As of September 30, 2016, ZAIS Financial had a leverage ratio of 2.02x. The aggregate borrowings outstanding as of September 30, 2016 were $336.2 million under the loan repurchase facility with Credit Suisse First Boston Mortgage Capital LLC, four master securities repurchase agreements, warehouse lines of credit, treasury securities repurchase agreements and the unsecured exchangeable senior notes due 2016 (the "Notes") issued by the Company's operating partnership subsidiary. The loan repurchase facility, which is secured by portions of the Company's newly originated mortgage loans, the warehouse lines of credit, which are secured by portions of the Company's mortgage loans held for sale, and the master securities repurchase agreements, which are secured by non-Agency RMBS, bear interest at rates that have historically moved in close relationship to LIBOR.  The Notes, which mature on November 15, 2016, are the Company's senior unsecured obligations and bear interest at a rate of 8.0% per year, payable semiannually in arrears on May 15th and November 15th of each year.  On September 30, 2016 the terms of the Credit Suisse Loan Repurchase Facility were amended to extend the maturity date to November 11, 2016 and reduce the total facility size from $36.0 million to $15.0 million.  Additionally, the Company no longer has any amounts committed by the lender under the agreement.  In connection with the amendment the Company paid down the unpaid principal balance to $15.0 million.

As of September 30, 2016, the Company had outstanding MBS forward sales contracts used to mitigate the interest rate price risk associated with its outstanding interest rate lock commitments ("IRLC") and mortgage loans held for sale. The Company expects these derivatives will experience changes in fair value opposite to changes in fair value of the IRLCs and mortgage loans held for sale, thereby reducing earnings volatility. The notional amount of the Company's MBS forward sales contracts as of September 30, 2016 was $324.5 million.  As of September 30, 2016, the Company also had outstanding interest rate swap agreements designed to mitigate the effects of increases in interest rates on a portion of its repurchase agreements. These interest rate swap agreements provide for the Company to pay fixed interest rates and receive floating interest rates indexed to LIBOR, effectively fixing the floating interest rates on $17.2 million of borrowings under its repurchase agreements as of September 30, 2016. 

COMMON STOCK DIVIDEND

On September 11, 2016, ZAIS Financial's Board of Directors declared a cash dividend of $0.40 per share of the Company's common stock and OP unit for the three months ended September 30, 2016, maintaining the dividend level from prior quarters. The dividend was paid on October 17, 2016 to stockholders and OP unit holders of record as of the close of business on September 30, 2016. 

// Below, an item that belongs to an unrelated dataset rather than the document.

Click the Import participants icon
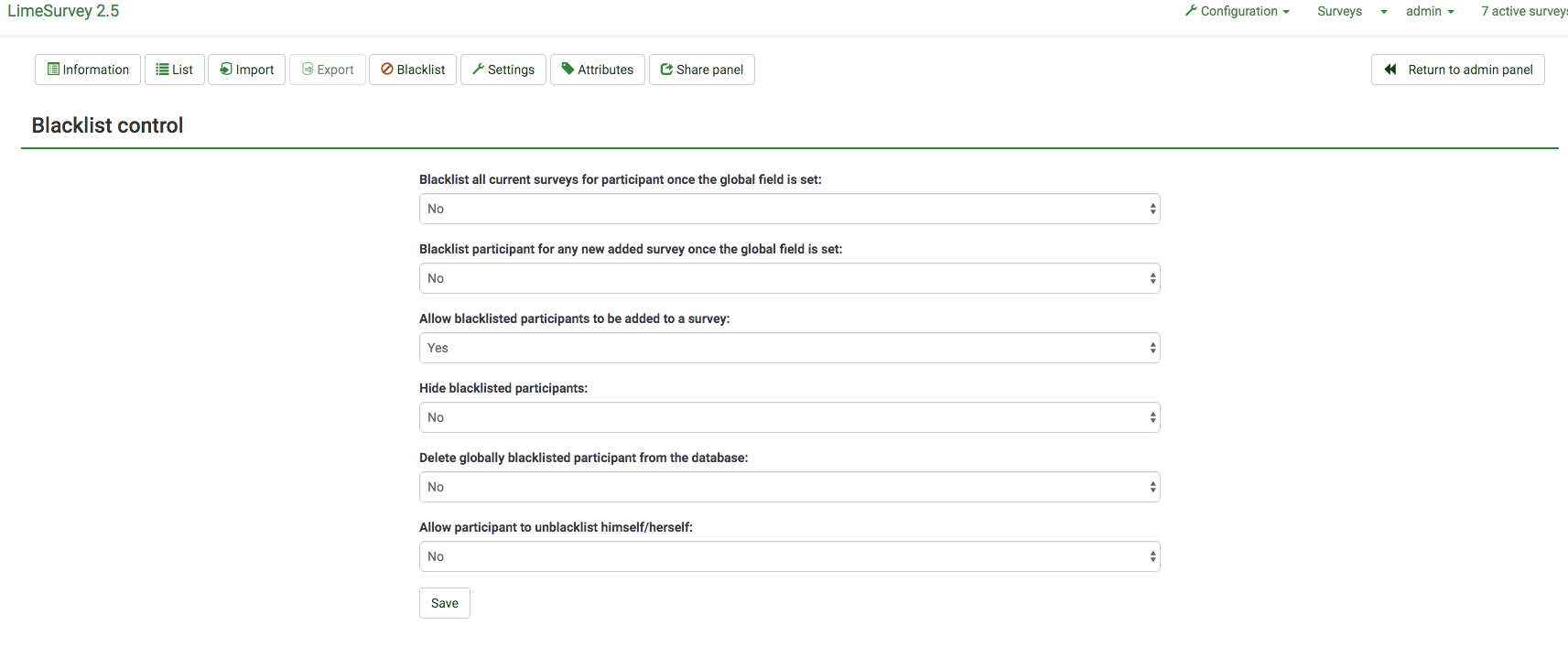 coord(226,70)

The Company's current policy is to pay quarterly distributions which will allow it to continue to qualify as a REIT.  Taxable and GAAP earnings will typically differ due to differences in premium amortization and discount accretion, certain non-taxable unrealized and realized gains and losses, and non-deductible general and administrative expenses.

USE OF NON-GAAP FINANCIAL INFORMATION

In addition to the results presented in accordance with accounting principles generally accepted in the United States ("U.S. GAAP"), this press release includes Core Earnings which is a non-U.S. GAAP financial measure. The Company defines Core Earnings as net interest income, plus non-interest income from its mortgage banking platform (excluding the after tax change in fair value of MSRs resulting from changes in values of market related inputs or assumptions used in a valuation model) less total operating expenses (excluding the after tax effect of depreciation and amortization, changes in contingent consideration, amortization of deferred premiums, production and profitability earn-outs and certain non-recurring adjustments), plus/(less) the income tax benefit/(expense) related to the Company's taxable REIT subsidiaries using the applicable effective tax rate for the period. The Company's mortgage banking platform is primarily comprised of income related to originating, selling, and servicing mortgage loans.

The Company believes that providing investors with this non-U.S. GAAP financial information, in addition to the related U.S. GAAP measures, gives investors greater transparency into the information used by management in its financial and operational decision-making. However, because Core Earnings is an incomplete measure of the Company's financial performance and involves differences from net income computed in accordance with U.S. GAAP, it should be considered along with, but not as an alternative to, the Company's net income computed in accordance with U.S. GAAP as a measure of the Company's financial performance. In addition, because not all companies use identical calculations, the Company's presentation of Core Earnings may not be comparable to other similarly-titled measures of other companies.

The following table reconciles net income computed in accordance with U.S. GAAP to Core Earnings for the three and nine months ended September 30, 2016 and September 30, 2015:

ZAIS FINANCIAL CORP. AND SUBSIDIARIES

RECONCILIATION OF GAAP NET INCOME TO CORE EARNINGS




Three Months Ended



Nine Months Ended




September 30,
2016



September 30,
2015



September 30,
2016



September 30,
2015




(dollars in thousands, except per share data)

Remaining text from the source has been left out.